“He died with his hand in the toilet, naked, in his own bathroom.”

That is how Darrell Weaver, director of the Oklahoma Bureau of Narcotics, ended a story about the devastating consequences of drug abuse during a recent community forum in Waynoka.

“In the first week of July in 2001, I was running a drug enforcement (operation) out of Oklahoma City in the rural Lincoln County area,” Weaver said. “I got a call that a drug dealer had been killed. When I got to the scene, he was lying dead on the floor in his bathroom. He was naked with a sawed off shotgun in one hand and methamphetamine in the other.”

It is scenes like this that community leaders in Waynoka hope to prevent from ever happening in their town.

They are also hoping to prevent tragedies like the death of Waynoka teen Nathan Lyon. Lyon, 18, died Jan. 4, 2009, from injuries he sustained several days earlier when acid was thrown on him during an alleged fight with Jason Michael Nelson, 32.

It was Lyon’s death that spurred Waynoka community leaders to take the first step toward combatting their local drug issues by hosting a community forum to discuss ways to combat substance abuse.

More than 150 citizens of Waynoka gathered Wednesday to hear Weaver and other state officials, including state legislators, speak on the issue of drugs.

The problem, Weaver said, is not only methamphetamine and other street drugs.

“We have a prescription drug problem in Oklahoma,” Weaver said. “Last year 86 percent of the drug related deaths in Oklahoma were from overdoses of prescription drugs.”

People’s attitude toward drugs is another threat, according to Mark Woodward, OBN information and education officer.

“People want to use drugs. It’s a choice people make.” Woodward said.

“We’ve glamorized drug use in the movies and on TV,” he said. “So many kids say, ‘what’s the big deal about marijuana?’ I have seen marijuana wreck so many lives. That’s where it starts.”

“Adults need to talk to kids and educate them about what’s going on,” Woodward said. “Let your kids know it’s dangerous, it’s wrong, and it’s an addiction.”

“People ask how to tell whether a kid is doing drugs,” he said. “Kids go through medicine cabinets. Some trade pills and sell them straight out. We’ve got pockets in every community where kids use cough syrup and gypsum weed that grows wild out here.”

“If you suspect you have a child that has a drug issue ... look for stuff that’s missing or out of place,” he said. “Odors are a big sign. Hug your kids and take a big whiff. You can smell it.”
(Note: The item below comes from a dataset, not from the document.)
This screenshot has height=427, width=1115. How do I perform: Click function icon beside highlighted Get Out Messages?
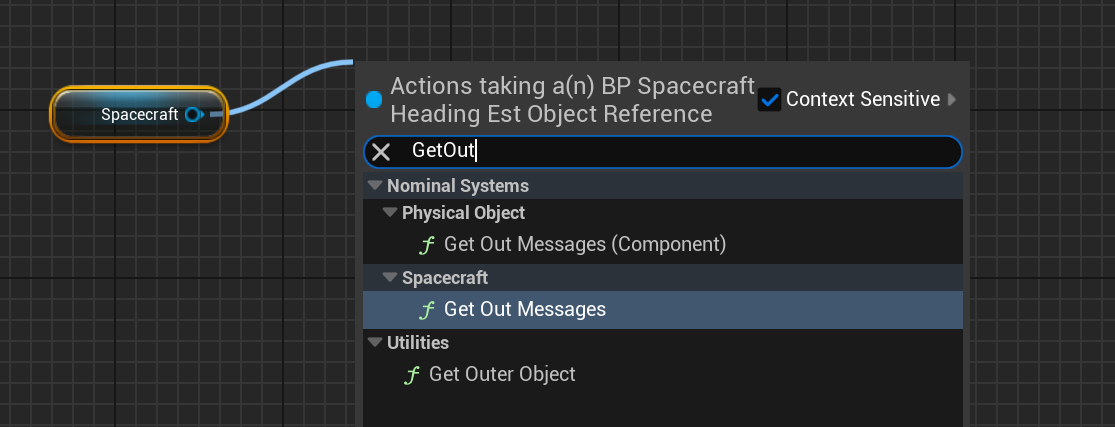(427, 310)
“Look for signs of weight loss,” he said. “Change in dress, missing school, hanging around different people than normal are all signs of drug abuse.”

While parents need to know whether their children are abusing drugs, they also need to know how to treat the problem.

According to Terry White, Oklahoma secretary of health and commissioner of the Oklahoma Department of Mental Health and Substance Abuse Services, jail time and prison time does not make addicts stop using and dealing drugs.

Law enforcement “has been arresting people for years, and it doesn’t work,” White said. “Treatment is the best deterrent.”

A Waynoka parent in the audience, Tim Crissup, spoke to White on the issue.

“In a small community, if you put one of a kid’s buddies away for doing drugs, it’ll make kids think. I think that’s a deterrent.”

Maybe that would work in Waynoka, White said, “but research shows it doesn’t work.”

District Attorney Hollis Thorp who attended the forum, also spoke up.

“I’ve sent some to prison and I’ve sent some to jail,” Thorp said. “(But) I also agree we need treatment for these young people. When they get out, they go back to using drugs.”

Trudy Hoffman, executive director of Northwest Center of Behavioral Health and Substance Abuse in Woodward said a meeting would be scheduled in Waynoka to start a coalition to look at drug abuse issues.

“We need law enforcement, students, parents and grandparents,” Hoffman said.

Weaver said if someone was concerned about a drug abuse issue, he could call (877) 276-1289.

Chelsea Head, a Waynoka High School student, said after the meeting that she agreed with what Crissup said about arresting drug abusers and sending them to jail.

“I personally know people I wish didn’t have a problem,” she said. “Until there’s more enforcement there won’t be enough of a deterrent to stop teenagers and young adults (from the) abuse and use of drugs in Waynoka.”